If weather data was only available at a price, one town might be able to afford the weather information necessary to protect its residents, while a smaller town or a rural area across the state might not. If you’re in a tornado-prone area or coastal zone, that information can be the difference between life or death.
Is climate data and research into the changing climate important for forecasts?
The Earth’s systems – its land, water and the atmosphere – are changing, and we have to be able to assess how those changes will impact weather tomorrow, in two weeks and far into the future.
Rising global temperatures
affect weather patterns. Dryness can
fuel wildfires. Forecasts have to take the changing climate into account to be accurate, no matter who is creating the forecast.

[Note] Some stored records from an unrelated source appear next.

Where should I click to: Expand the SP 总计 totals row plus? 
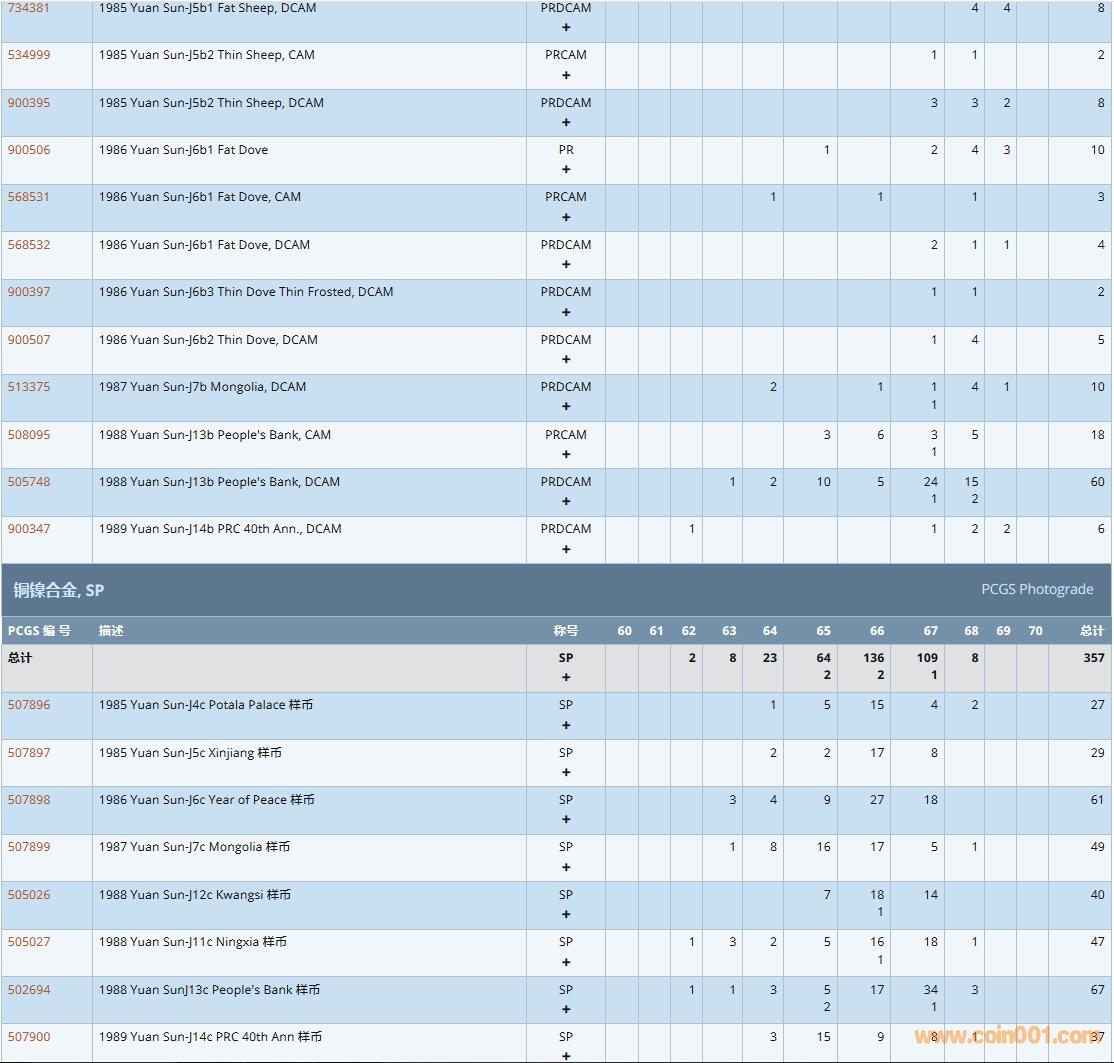tap(566, 678)
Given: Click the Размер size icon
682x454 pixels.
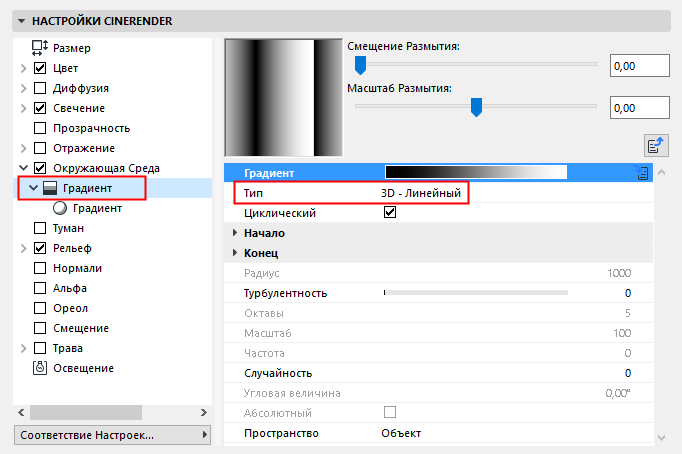Looking at the screenshot, I should coord(40,47).
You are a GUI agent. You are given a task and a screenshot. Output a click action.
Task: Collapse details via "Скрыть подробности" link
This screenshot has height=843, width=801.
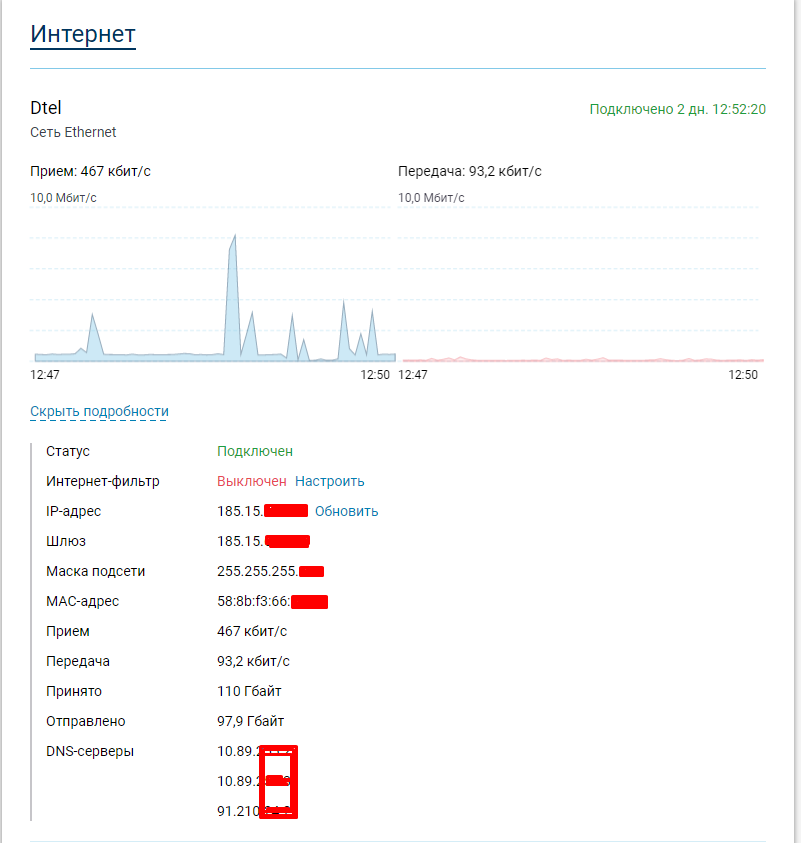[99, 411]
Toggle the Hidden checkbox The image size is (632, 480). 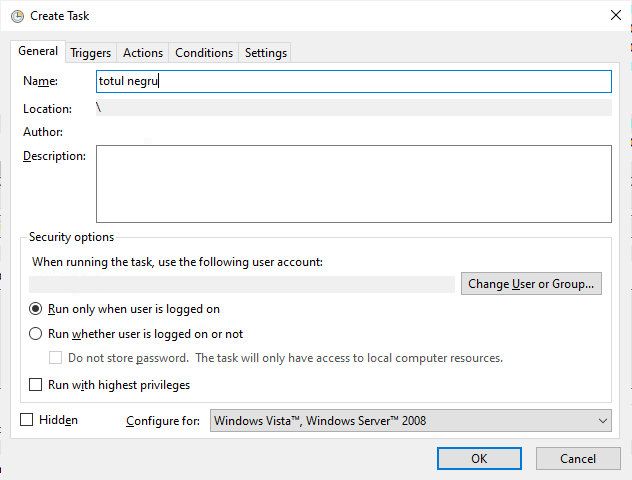pyautogui.click(x=27, y=420)
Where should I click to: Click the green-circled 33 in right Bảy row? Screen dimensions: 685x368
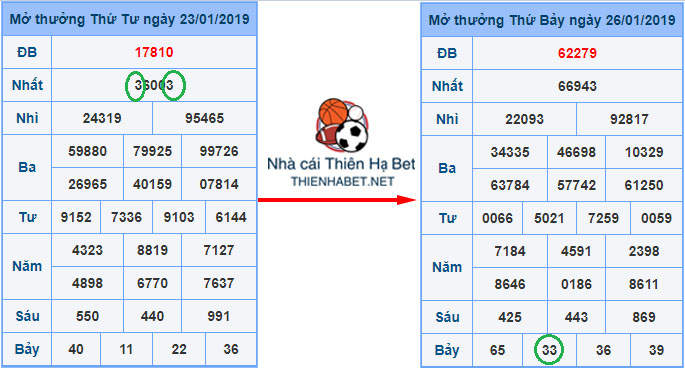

Drought is an example. The dryness of the Earth controls how much water gets exchanged with the atmosphere to form clouds and rainfall. To have an accurate weather prediction, we need to know
how dry things are at the surface and how that has changed over time. That requires long-term climate information.
NOAA doesn’t do all of this by itself – who else is involved?
NOAA partners with private sector, academia, nonprofits and many others around the world to ensure that everyone has the best information to produce the most robust weather forecasts. Private weather companies and media also play important roles in getting those forecasts and alerts out more widely to the public.
A lot of businesses rely on accuracy from NOAA’s weather data and forecasts: aviation, energy companies, insurance, even modern tractors’
precision farming equipment. The agency’s long-range forecasts are essential for managing state reservoirs to ensure enough water is saved and to avoid flooding.
- The government agency can be held accountable in a way private businesses are not because it answers to Congress. So, the data is trustworthy, accessible and developed with the goal to protect public safety and property for everyone. Could the same be said if only for-profit companies were producing that data?